Commas, on the other hand, are a bit trickier. It seems the rules of comma placement have changed, also, but I’m too lazy and set in my ways to try to figure them out. I’ll let grammar check do that for me, and if I don’t like their advice, I’ll ignore it. Don’t even get me started on the Oxford comma, which, until recently, I didn’t realize had a name. I love the Oxford comma, which, for those of you as ignorant as I was, is the last comma following a list, such as, blue, green, red, yellow, and white. A lot of experts deem the last comma unnecessary, but it can be confusing not to have that last comma, as, in the above example, the last item could be construed to be yellow and white, rather than two separate colors.
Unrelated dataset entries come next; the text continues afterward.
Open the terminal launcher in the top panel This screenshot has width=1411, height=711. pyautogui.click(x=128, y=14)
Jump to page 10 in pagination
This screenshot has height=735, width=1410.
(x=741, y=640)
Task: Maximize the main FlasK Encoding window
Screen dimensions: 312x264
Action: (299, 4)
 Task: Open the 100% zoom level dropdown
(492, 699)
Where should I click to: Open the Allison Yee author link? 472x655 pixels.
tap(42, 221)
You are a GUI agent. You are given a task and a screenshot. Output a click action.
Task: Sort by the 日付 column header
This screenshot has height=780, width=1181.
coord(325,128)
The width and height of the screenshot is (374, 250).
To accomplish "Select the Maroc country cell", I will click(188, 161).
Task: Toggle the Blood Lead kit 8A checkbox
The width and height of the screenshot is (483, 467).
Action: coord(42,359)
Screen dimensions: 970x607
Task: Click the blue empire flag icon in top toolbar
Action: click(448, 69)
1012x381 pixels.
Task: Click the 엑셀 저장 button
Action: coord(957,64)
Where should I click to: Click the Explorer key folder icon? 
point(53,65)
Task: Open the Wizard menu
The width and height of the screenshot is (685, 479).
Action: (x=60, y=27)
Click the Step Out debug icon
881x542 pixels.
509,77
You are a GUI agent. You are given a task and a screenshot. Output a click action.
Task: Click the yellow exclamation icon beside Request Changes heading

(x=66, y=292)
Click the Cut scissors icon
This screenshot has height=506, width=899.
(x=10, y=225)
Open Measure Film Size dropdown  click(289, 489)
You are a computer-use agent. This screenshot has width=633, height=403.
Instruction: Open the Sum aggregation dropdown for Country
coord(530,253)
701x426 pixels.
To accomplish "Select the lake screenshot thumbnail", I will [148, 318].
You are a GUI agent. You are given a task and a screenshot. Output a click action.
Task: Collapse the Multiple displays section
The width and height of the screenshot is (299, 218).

There’s probably a grammar rule about that comma I’m ignorant of, as well. But enough of punctuation lessons. Let’s have a little fun with punctuation mistakes, as illustrated by the following examples:
- I’m sure Rachael Ray cringed when the magazine, Eat Pray Love, (which I think should have commas between the words) plastered her face on the cover with the caption, “Rachael Ray finds inspiration in cooking her family and her dog.” On checking this out a little further, I found the cover was actually altered and circulated on the internet. Sigh! It made a good story.
- Goat cheese salad: Lettuce, tomato, goat, cheese. (Goat is okay, but not in my salad.)
- Slow children crossing. (Can’t we speed up those children?)
- Let’s eat Grandpa. (Is this cannibalism or just poor punctuation? Or perhaps relatives of Rachael Ray?)
- Most of the time travelers worry about losing their luggage. (Does the luggage get lost in the old time or the new time?)
- We’re going to learn to cut and paste kids. (That should be interesting.)
- Toilet only for disabled elderly pregnant children. (Huh?)
- Caution pedestrians slippery when wet. (I’ll bet they are.)
- No smoking food or beverages permitted. (Can I have food if it’s not smoking?)
- Don’t wear black people. (I don’t want to get in the middle of this racially charged statement.)
- Hunters please use caution when hunting pedestrians using walking trail.
(Remind me not to hike there.)
- Cows please close gate. (Um, can the cows read that sign?)
- I love baking my family and my friends. (Must be a Rachael Ray fan.)
And the last. Just to show the differences in the way men and women think, a group of students was asked to punctuate the following sentence: A woman without her man is nothing.
A woman without her man, is nothing. (Punctuated by men.)
A woman: Without her, man is nothing. (Punctuated by women.)